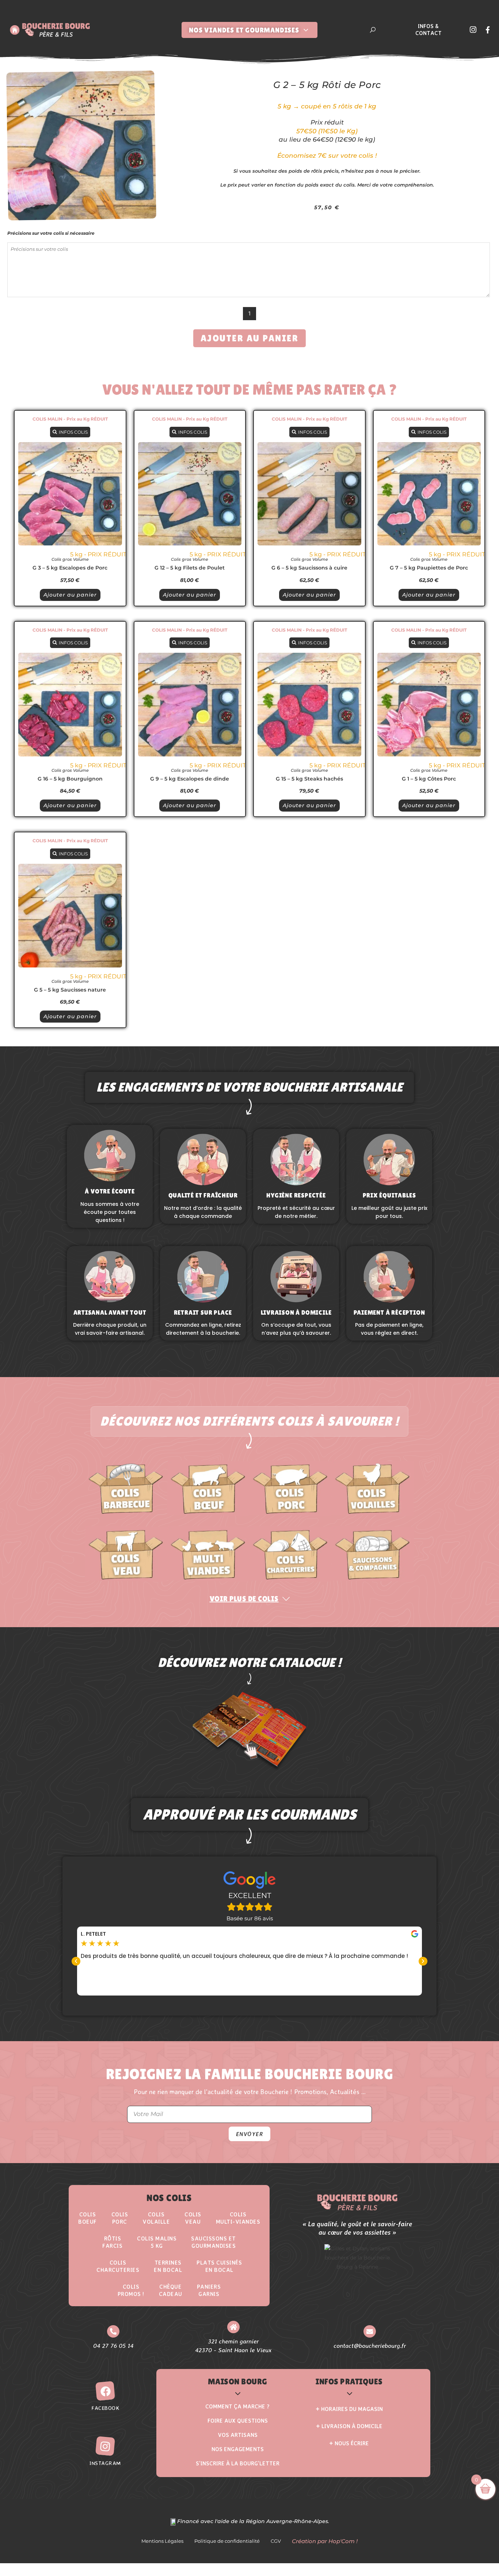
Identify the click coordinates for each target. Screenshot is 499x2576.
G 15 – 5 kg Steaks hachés (309, 778)
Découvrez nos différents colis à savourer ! (249, 1421)
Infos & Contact (428, 30)
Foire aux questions (237, 2420)
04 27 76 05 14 (113, 2345)
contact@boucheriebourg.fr (370, 2345)
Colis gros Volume (70, 559)
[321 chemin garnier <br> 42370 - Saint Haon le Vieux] (233, 2327)
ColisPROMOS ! (131, 2290)
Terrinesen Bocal (168, 2266)
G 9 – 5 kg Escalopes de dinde (189, 778)
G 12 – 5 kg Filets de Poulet (190, 567)
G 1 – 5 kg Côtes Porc (429, 778)
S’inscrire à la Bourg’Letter (237, 2463)
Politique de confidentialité (227, 2541)
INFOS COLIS (73, 432)
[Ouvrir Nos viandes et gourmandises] (305, 30)
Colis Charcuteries (117, 2266)
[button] (76, 1961)
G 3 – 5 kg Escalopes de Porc (70, 567)
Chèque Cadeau (170, 2290)
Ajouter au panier (250, 338)
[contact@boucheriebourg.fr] (369, 2331)
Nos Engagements (238, 2449)
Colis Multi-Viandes (238, 2218)
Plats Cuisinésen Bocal (219, 2266)
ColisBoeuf (87, 2218)
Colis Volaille (156, 2218)
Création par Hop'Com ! (325, 2541)
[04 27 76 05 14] (113, 2331)
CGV (276, 2541)
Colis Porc (119, 2218)
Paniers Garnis (209, 2290)
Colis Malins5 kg (156, 2242)
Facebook (105, 2407)
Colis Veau (192, 2218)
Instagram (105, 2463)
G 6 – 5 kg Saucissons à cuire (309, 567)
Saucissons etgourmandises (213, 2242)
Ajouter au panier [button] (70, 594)
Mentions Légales (162, 2541)
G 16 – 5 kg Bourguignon (70, 778)
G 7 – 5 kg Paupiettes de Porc (429, 567)
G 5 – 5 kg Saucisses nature (70, 989)
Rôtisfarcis (112, 2242)
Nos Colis (169, 2198)
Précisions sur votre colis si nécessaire (51, 233)
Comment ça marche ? (237, 2406)
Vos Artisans (238, 2434)
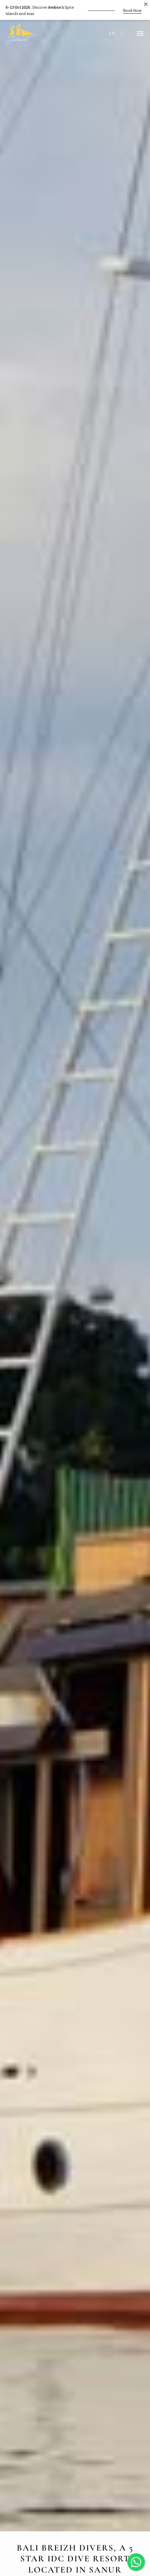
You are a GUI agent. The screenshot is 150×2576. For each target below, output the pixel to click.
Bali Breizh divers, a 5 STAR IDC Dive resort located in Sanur (75, 2559)
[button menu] (140, 33)
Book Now (132, 10)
○ ○ ○ ○ ○
__WHAT THE TASK REQUIRES__: Return only the lines between the one holding "Saucissons etgourmandises (213, 2242)" and the one holding "Vos Artisans (238, 2434)", inclusive, exactly as they appear above.

__SOLVED PROBLEM__:
Saucissons etgourmandises (213, 2242)
Ajouter au panier [button] (70, 594)
Mentions Légales (162, 2541)
G 16 – 5 kg Bourguignon (70, 778)
G 7 – 5 kg Paupiettes de Porc (429, 567)
G 5 – 5 kg Saucisses nature (70, 989)
Rôtisfarcis (112, 2242)
Nos Colis (169, 2198)
Précisions sur votre colis si nécessaire (51, 233)
Comment ça marche ? (237, 2406)
Vos Artisans (238, 2434)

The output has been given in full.